Twenty years later, no end is in sight.
Yet “at some point, the [Grutter] Court held, [race-based admissions] must end.”
Today, they did.
No More Discrimination
In the case at hand, the two “admissions programs fail to articulate a meaningful connection between the means they employ and the goals they pursue,” Roberts averred.
As well, the “the point of [universities’] admissions programs is that there is an inherent benefit in race qua race — in race for race’s sake,” which the schools admit:
Harvard’s admissions process rests on the pernicious stereotype that “a black student can usually bring something that a white person cannot offer.”… UNC is much the same. It argues that race in itself “says [something] about who you are.”… We have time and again forcefully rejected the notion that government actors may intentionally allocate preference to those “who may have little in common with one another but the color of their skin.”… The entire point of the Equal Protection Clause is that treating someone differently because of their skin color is not like treating them differently because they are from a city or from a suburb, or because they play the violin poorly or well. “One of the principal reasons race is treated as a forbidden classification is that it demeans the dignity and worth of a person to be judged by ancestry instead of by his or her own merit and essential qualities.”
The anti-white, anti-Asian admission programs have no “logical end point,” Roberts wrote, and “there is no reason to believe that respondents will — even acting in good faith — comply with the Equal Protection Clause any time soon.”
Roberts also cited Associate Justice John Harlan’s words from Plessy v. Ferguson:
“In view of the Constitution, in the eye of the law, there is in this country no superior, dominant, ruling class of citizens. There is no caste here. Our Constitution is color-blind, and neither knows nor tolerates classes among citizens.”
Thus, “the Harvard and UNC admissions programs cannot be reconciled with the guarantees of the Equal Protection Clause,” Roberts wrote:
Both programs lack sufficiently focused and measurable objectives warranting the use of race, unavoidably employ race in a negative manner, involve racial stereotyping, and lack meaningful end points. We have never permitted admissions programs to work in that way, and we will not do so today.
The schools can consider unique challenges a minority applicant faced, “be it through discrimination, inspiration, or otherwise.” But that is all:
A benefit to a student who overcame racial discrimination, for example, must be tied to that student’s courage and determination. Or a benefit to a student whose heritage or culture motivated him or her to assume a leadership role or attain a particular goal must be tied to that student’s unique ability to contribute to the university. In other words, the student must be treated based on his or her experiences as an individual — not on the basis of race.
Many universities have for too long done just the opposite. And in doing so, they have concluded, wrongly, that the touchstone of an individual’s identity is not challenges bested, skills built, or lessons learned but the color of their skin. Our constitutional history does not tolerate that choice.
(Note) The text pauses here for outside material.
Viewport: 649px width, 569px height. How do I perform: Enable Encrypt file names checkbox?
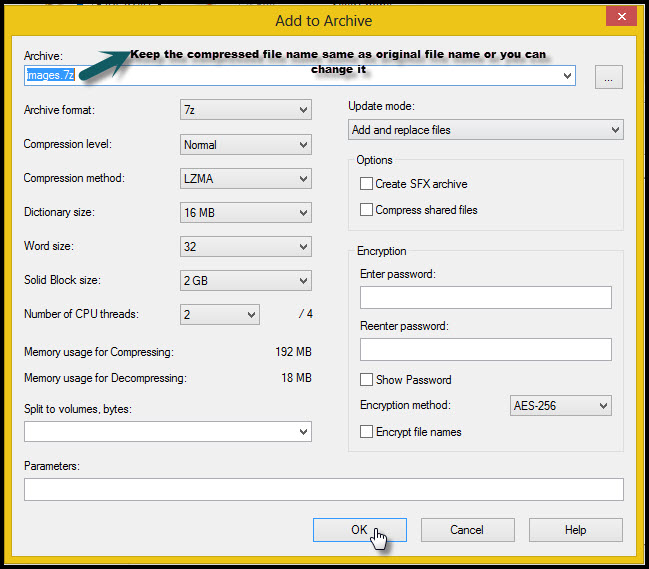pos(367,432)
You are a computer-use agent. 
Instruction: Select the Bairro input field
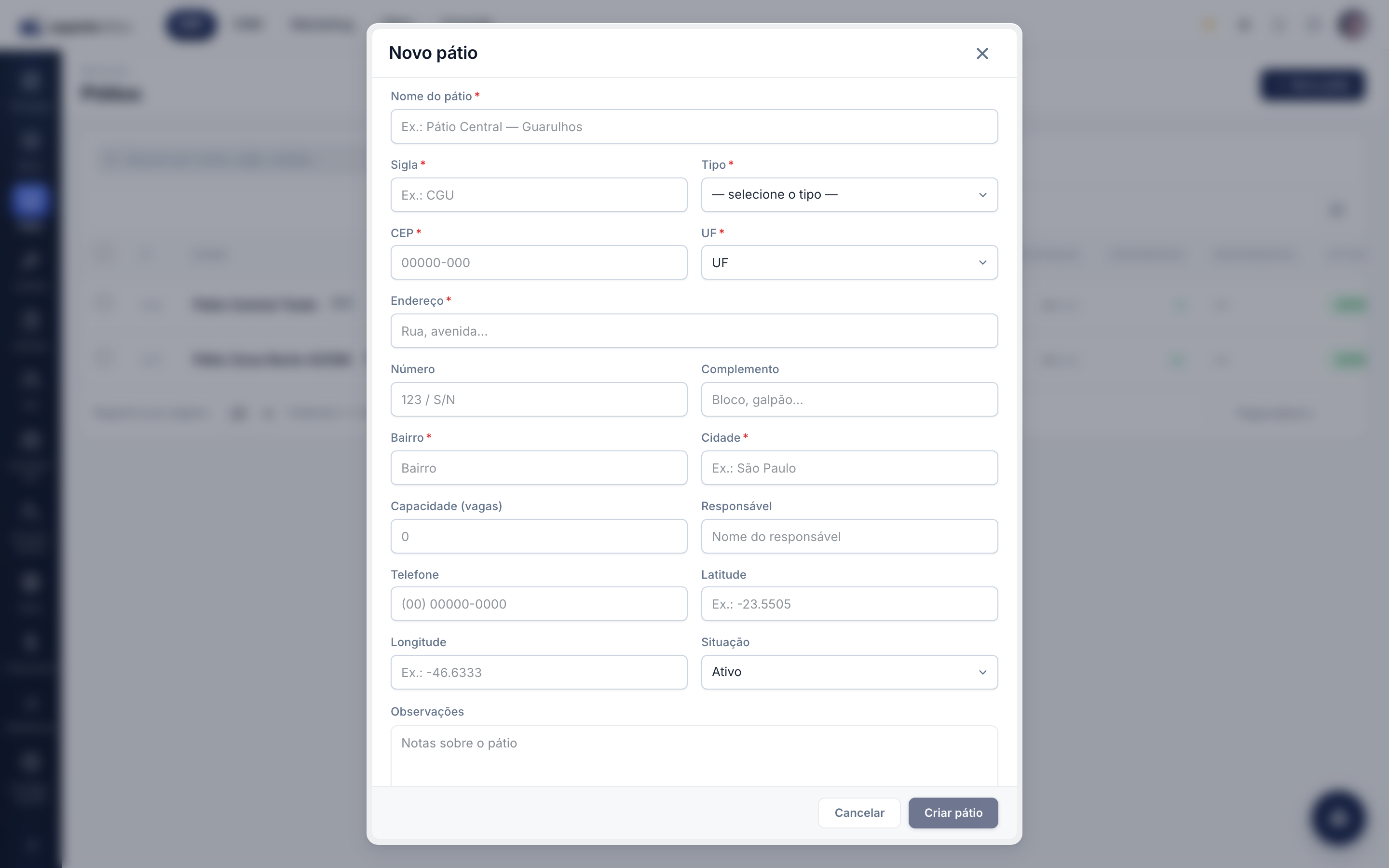click(x=538, y=467)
Unhappily, the practical effect of the ruling might be nil. Leftists still control most universities, and will undoubtedly work overtime figuring ways to continue discriminating against whites and Asians.
But, at least, again, those kids have a SCOTUS decision on which they rely if they sue.
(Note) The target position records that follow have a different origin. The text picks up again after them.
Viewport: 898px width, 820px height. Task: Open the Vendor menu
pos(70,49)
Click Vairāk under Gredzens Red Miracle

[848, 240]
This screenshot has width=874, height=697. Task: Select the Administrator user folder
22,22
“Now the real work begins,” wrote America First Legal founder Stephen Miller:
We expect many colleges and universities across America to either keep their current policies in place or do everything they can to work around this ruling so they continue discriminating based on race.
That is why we are officially asking all Americans victimized by racial discrimination from colleges and universities to contact America First Legal immediately.
This ruling means we can strike hard legally in our courts now and win major victories.
Now is the time to wage lawfare against the DEI colossus.